If Weapons is a success, Warners and New Line hope to make Cregger a major part of their horror output, perhaps similar to Jordan Peele or Jason Blum’s continued relationship with Universal Pictures. (Universal was in the final running with New Line before the latter got its deal done the afternoon of January 24.) The theatrical guarantee speaks to the continued success of horror movies at the box office, even while the film climate still reckons with the impact of streaming. Over the last year, movies like Nope, Smile, and M3gan have rode clever marketing, positive reviews, and word-of-mouth buzz to massively successful theatrical runs.
Details about Weapons are scant, though THR wrote that it has been “described as an interrelated, multistory horror epic that tonally is in the vein of [Paul Thomas Anderson’s] Magnolia.”

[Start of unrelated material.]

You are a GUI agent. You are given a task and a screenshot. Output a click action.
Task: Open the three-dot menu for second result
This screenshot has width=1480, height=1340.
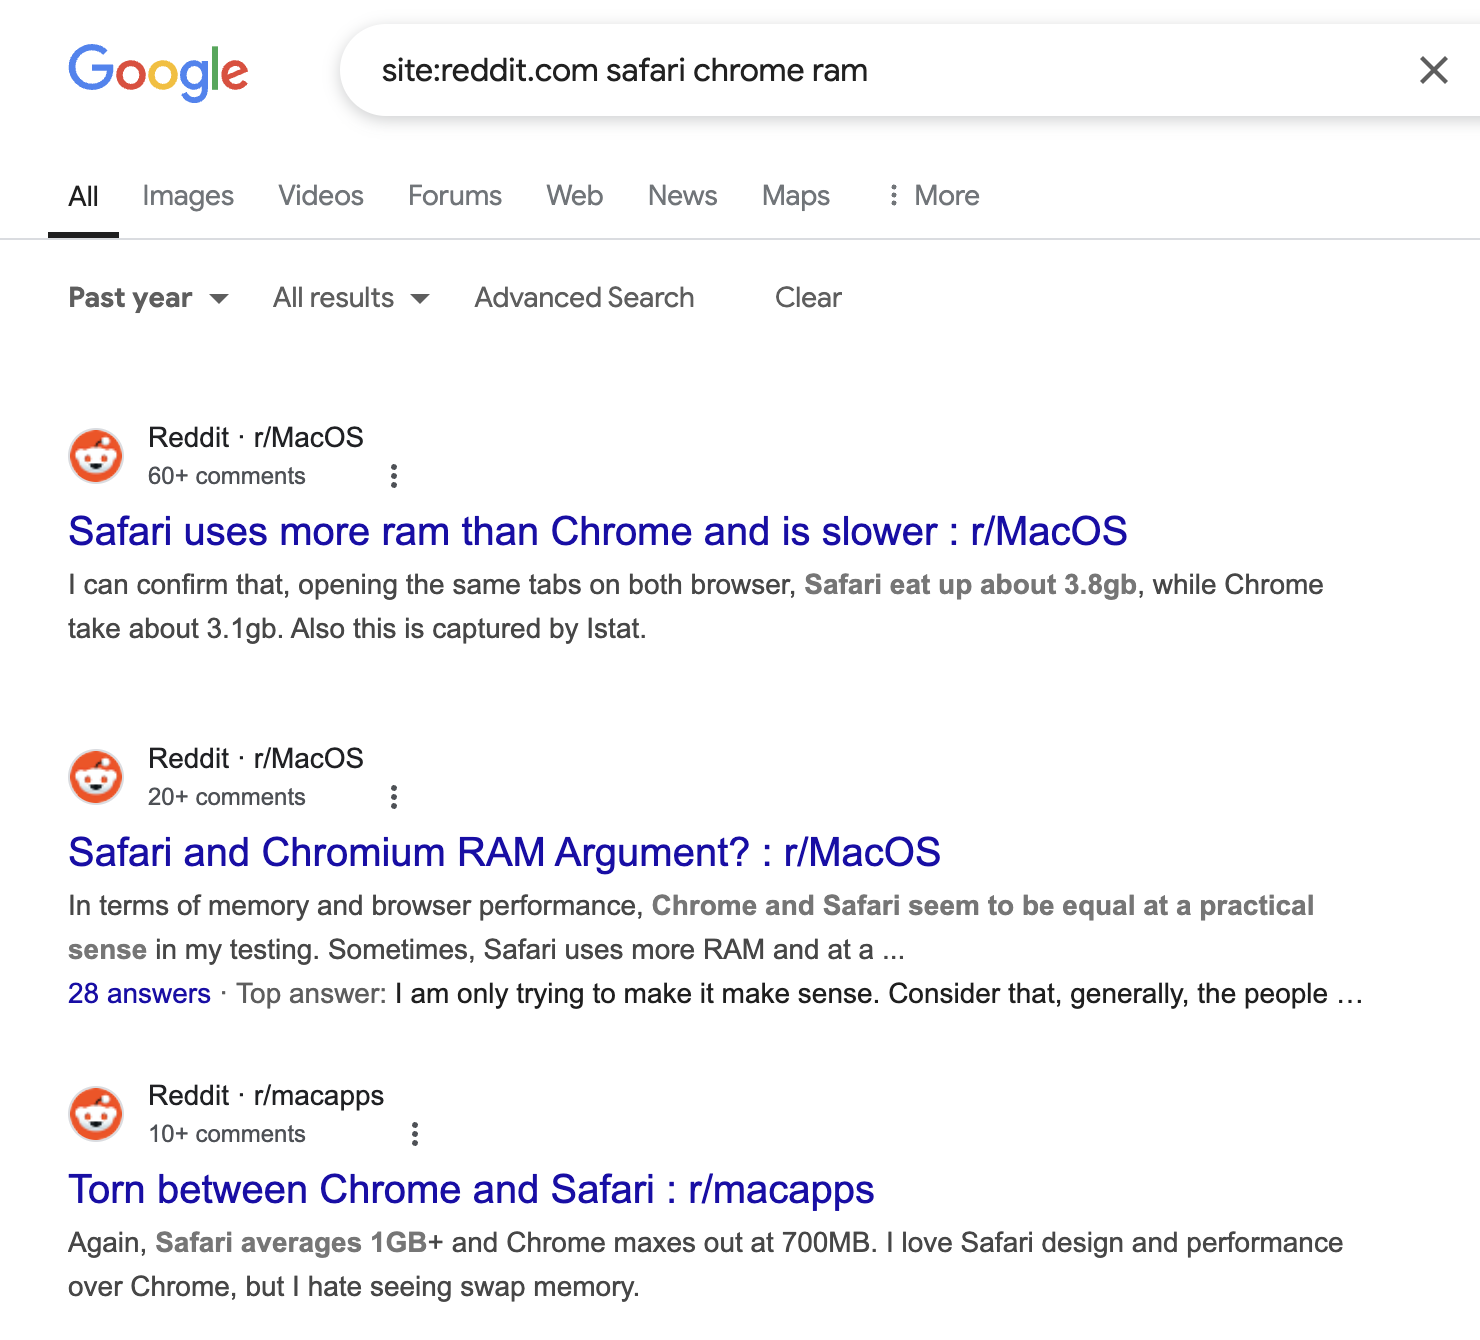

In a December 2022 interview with GQ, Cregger spoke about his writing process, saying, “When I write, I feel like it’s not up to me what happens, almost…Stephen King has that really amazing quote about how you’re a paleontologist unearthing a dinosaur skeleton one bone at a time and you don’t know the shape of the dinosaur. That’s what I do.” (He also revealed in unused segments of the interview that he wrote a large portion of Weapons during a lengthy East Coast stay at his manager’s home.)
Barbarian, which starred Georgina Campbell, Justin Long, and Bill Skarsgård, was inspired in part by Cregger’s experience as the child of an alcoholic, as well as his experience reading the Gavin de Becker book The Gift of Fear, which explores the importance of innate gut instincts in human survival.